Peter Noser besucht regelmässig die Online-Seite des Zürcher Kunst-Auktionshauses Schuler Auktionen. Kürzlich traute der Galerist seinen Augen nicht.
Da wurde ein kleines Werk des US-Malers John Seery zum Verkauf angeboten. Es trägt den Namen „Turmoil“ und ist mit 17’000 Franken nicht besonders teuer.
Doch etwas Anderes lässt aufhorchen. Das Bild gehört Seery selbst, und der weiss nichts von der anstehenden Auktion in einem der renommierten Versteigerungshäuser der Limmatstadt.
Peter Noser kann dies mit Bestimmtheit sagen. „Seery’s Bild war bei mir in meiner Galerie. Ich habe es dann vor Jahren der Swisscanto ausgeliehen, damit sie es in ihren Räumen ausstellen konnte.“
Die Swisscanto war damals noch in einem Geschäftshaus nahe des Hauptbahnhofs Zürich einquartiert, dort, wo unten das Kino ABC existierte.

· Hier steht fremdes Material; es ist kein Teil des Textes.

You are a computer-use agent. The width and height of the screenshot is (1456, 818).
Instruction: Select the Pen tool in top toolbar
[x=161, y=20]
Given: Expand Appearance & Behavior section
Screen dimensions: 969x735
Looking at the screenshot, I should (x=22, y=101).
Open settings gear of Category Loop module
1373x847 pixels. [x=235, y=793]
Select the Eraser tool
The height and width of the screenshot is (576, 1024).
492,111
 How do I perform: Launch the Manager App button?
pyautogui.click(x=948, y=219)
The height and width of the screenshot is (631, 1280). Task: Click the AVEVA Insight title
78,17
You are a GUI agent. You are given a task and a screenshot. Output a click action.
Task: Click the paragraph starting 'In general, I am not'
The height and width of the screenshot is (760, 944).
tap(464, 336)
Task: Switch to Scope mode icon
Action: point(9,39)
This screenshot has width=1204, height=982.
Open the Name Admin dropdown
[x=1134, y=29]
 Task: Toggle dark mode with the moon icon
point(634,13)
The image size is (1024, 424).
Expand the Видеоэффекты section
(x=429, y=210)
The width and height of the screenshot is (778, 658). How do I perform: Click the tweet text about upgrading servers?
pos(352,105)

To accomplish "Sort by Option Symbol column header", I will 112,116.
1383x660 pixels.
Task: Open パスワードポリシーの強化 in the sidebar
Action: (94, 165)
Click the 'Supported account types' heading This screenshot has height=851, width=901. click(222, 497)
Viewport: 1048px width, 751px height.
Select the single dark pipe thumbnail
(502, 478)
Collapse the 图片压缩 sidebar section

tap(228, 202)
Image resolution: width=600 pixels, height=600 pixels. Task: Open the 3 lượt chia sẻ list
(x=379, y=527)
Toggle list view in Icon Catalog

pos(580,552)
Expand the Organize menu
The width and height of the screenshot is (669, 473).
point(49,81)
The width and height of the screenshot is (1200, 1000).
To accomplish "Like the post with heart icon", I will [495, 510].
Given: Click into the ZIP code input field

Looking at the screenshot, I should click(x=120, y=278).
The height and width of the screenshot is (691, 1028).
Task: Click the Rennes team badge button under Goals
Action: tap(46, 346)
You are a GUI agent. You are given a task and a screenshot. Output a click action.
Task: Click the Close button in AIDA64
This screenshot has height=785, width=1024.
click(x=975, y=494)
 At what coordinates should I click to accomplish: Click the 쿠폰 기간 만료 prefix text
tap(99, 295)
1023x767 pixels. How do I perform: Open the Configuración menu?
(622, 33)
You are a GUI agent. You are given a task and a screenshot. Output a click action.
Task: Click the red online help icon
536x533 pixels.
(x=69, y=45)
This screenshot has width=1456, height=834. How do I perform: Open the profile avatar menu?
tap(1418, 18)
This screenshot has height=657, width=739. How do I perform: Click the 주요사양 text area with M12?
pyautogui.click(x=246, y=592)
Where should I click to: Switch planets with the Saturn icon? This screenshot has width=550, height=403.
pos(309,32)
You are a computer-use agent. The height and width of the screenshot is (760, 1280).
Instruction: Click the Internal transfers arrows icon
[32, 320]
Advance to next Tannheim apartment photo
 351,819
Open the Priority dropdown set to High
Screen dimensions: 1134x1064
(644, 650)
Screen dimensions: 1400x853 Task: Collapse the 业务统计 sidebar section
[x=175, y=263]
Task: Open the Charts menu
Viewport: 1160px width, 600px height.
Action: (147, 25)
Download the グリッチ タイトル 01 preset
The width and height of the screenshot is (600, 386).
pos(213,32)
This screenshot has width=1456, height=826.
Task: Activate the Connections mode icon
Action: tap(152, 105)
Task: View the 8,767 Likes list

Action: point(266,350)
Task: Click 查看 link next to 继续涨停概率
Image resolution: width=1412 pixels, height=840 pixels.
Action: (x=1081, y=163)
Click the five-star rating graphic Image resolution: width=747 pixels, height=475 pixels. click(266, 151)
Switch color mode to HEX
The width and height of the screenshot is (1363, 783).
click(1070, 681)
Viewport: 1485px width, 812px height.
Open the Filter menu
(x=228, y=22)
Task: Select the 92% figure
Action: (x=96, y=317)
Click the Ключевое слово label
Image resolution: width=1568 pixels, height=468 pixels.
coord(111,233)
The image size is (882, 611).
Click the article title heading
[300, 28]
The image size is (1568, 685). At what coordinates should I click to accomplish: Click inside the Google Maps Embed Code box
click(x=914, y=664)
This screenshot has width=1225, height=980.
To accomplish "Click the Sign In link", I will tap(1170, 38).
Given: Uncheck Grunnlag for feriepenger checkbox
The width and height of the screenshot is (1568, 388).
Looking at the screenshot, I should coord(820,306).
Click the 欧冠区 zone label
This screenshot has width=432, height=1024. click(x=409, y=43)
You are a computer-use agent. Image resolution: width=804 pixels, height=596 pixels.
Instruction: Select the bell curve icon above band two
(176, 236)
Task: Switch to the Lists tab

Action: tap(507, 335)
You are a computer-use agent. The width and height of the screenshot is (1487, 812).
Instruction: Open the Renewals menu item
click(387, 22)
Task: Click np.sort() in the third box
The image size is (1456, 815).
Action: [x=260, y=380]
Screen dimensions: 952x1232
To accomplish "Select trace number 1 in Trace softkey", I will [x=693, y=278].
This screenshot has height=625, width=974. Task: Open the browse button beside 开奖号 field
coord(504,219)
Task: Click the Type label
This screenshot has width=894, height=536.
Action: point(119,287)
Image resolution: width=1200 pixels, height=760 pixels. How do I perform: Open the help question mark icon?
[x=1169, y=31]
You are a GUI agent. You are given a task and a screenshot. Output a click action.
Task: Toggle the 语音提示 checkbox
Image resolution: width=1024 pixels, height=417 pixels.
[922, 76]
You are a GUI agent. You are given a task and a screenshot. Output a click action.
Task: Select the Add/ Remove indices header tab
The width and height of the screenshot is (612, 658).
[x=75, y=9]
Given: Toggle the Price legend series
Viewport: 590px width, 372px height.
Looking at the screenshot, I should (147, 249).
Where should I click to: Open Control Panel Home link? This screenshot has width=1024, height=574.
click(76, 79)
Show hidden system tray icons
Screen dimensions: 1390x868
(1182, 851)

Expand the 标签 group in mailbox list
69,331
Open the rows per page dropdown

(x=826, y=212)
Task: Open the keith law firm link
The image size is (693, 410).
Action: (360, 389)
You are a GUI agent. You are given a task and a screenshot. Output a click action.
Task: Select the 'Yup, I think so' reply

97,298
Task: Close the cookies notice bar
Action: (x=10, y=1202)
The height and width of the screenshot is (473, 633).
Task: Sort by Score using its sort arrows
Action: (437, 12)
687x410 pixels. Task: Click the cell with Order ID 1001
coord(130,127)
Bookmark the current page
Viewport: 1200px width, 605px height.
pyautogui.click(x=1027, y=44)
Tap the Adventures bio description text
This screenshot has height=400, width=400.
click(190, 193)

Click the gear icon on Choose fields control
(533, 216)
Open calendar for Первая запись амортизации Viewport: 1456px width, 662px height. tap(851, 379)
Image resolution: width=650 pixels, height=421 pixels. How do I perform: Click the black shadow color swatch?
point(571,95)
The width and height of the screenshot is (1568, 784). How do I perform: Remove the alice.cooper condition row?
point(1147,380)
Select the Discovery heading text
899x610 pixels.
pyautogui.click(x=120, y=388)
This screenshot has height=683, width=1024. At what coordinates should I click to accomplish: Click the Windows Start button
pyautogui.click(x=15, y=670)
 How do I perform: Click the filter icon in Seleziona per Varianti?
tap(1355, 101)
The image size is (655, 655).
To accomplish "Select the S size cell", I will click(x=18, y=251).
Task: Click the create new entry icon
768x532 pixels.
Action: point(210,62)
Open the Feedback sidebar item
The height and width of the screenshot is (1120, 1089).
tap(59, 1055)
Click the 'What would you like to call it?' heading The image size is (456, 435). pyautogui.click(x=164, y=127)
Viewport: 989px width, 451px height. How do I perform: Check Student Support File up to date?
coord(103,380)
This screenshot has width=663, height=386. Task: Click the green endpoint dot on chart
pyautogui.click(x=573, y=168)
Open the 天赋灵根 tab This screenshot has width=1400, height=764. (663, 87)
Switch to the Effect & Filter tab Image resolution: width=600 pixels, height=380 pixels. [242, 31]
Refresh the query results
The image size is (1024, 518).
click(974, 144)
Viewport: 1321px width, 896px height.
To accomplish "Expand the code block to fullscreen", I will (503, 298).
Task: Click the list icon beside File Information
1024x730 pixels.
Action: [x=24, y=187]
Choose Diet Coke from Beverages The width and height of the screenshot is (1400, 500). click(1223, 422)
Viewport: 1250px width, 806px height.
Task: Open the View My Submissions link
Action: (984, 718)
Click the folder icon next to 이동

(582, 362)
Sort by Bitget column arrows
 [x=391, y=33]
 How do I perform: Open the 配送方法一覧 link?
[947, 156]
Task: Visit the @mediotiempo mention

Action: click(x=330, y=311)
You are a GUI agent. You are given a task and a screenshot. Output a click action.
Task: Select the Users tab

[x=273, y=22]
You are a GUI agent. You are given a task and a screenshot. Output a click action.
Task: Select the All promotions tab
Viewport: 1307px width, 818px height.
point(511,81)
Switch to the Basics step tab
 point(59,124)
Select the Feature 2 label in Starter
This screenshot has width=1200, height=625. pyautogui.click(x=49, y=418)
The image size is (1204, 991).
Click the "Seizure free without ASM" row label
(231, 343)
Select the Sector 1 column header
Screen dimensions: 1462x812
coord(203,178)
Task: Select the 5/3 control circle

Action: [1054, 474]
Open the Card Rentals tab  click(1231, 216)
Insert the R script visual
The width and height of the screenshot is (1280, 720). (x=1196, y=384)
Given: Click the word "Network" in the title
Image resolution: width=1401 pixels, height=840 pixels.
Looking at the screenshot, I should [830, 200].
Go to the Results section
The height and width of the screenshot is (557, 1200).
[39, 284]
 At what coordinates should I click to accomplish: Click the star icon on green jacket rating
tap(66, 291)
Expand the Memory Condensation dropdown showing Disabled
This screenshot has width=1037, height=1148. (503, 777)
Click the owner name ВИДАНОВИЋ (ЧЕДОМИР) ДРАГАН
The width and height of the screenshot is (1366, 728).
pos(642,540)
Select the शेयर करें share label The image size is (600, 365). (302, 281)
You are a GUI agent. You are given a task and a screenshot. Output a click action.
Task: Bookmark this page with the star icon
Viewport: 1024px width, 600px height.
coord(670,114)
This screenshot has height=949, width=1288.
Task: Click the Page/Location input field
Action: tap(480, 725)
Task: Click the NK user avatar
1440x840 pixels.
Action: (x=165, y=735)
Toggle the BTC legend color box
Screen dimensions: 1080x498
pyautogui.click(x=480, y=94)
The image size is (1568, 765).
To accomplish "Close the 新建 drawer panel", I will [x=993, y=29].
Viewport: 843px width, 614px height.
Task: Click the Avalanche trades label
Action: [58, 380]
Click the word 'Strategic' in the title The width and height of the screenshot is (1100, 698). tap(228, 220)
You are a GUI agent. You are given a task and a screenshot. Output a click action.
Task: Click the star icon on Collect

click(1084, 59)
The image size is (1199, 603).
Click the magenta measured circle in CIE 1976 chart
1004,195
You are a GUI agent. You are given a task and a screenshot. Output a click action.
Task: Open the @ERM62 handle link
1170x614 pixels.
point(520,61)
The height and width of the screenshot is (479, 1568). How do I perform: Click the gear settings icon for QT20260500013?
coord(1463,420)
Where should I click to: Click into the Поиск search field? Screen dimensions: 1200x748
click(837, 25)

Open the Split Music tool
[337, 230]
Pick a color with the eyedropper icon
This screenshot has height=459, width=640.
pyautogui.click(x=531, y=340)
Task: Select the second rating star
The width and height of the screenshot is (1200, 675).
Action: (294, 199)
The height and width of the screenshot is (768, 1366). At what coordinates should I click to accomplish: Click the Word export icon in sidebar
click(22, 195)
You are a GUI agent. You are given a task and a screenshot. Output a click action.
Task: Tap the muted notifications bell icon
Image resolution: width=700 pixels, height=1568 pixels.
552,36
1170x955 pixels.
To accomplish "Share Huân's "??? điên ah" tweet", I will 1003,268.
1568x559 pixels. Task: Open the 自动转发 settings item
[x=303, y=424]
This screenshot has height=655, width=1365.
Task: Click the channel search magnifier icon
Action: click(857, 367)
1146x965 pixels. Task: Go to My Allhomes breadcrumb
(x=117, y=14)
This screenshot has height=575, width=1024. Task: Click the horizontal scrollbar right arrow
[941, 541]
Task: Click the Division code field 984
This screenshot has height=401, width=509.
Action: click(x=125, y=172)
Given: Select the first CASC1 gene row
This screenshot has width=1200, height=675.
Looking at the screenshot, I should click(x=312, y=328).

Die Anlage- und Fondsgesellschaft gehörte zu jenem Zeitpunkt den Kantonalbanken, war also ein Gemeinschaftswerk. Später zügelte die Swisscanto an die mondäne Europaallee in Zürich.
Vor 3 Jahren wurde sie von der Zürcher Kantonalbank übernommen. Weil die ZKB viel Büroraum im Zürcher Prime Tower beim Bahnhof Hardbrücke hatte, zügelte die Swisscanto erneut.
Im Zuge dieser zweimaligen Umzüge ging das Bild von John Seery verloren.
Auf Nachfragen des Galeristen, der für das Werk verantwortlich war, da er es in Kommission hatte, versprachen die Swisscanto-Leute, die neu auf der ZKB-Payroll waren, es ihm sofort zu schicken.
Sobald sie es fänden.
Jahrelang blieb es still. Kein Anruf, kein Bild. Schweigen.
Und nun, per Zufall, entdeckt Galerist Noser das Werk; bereit zur Versteigerung bei Schuler Auktionen.
Sofort interveniert Noser bei der Kantonalbank. Anfänglich regt sich nicht viel. Dann geht plötzlich alles sehr schnell. Die ZKB verspricht, ihm das Werk auszuhändigen.
„Die Zürcher Kantonalbank wurde (letzte Woche) erstmals vom beauftragten Galeristen der ehemaligen Swisscanto über seinen Eigentumsanspruch auf besagtes Bild informiert“, sagt eine Sprecherin der Bank.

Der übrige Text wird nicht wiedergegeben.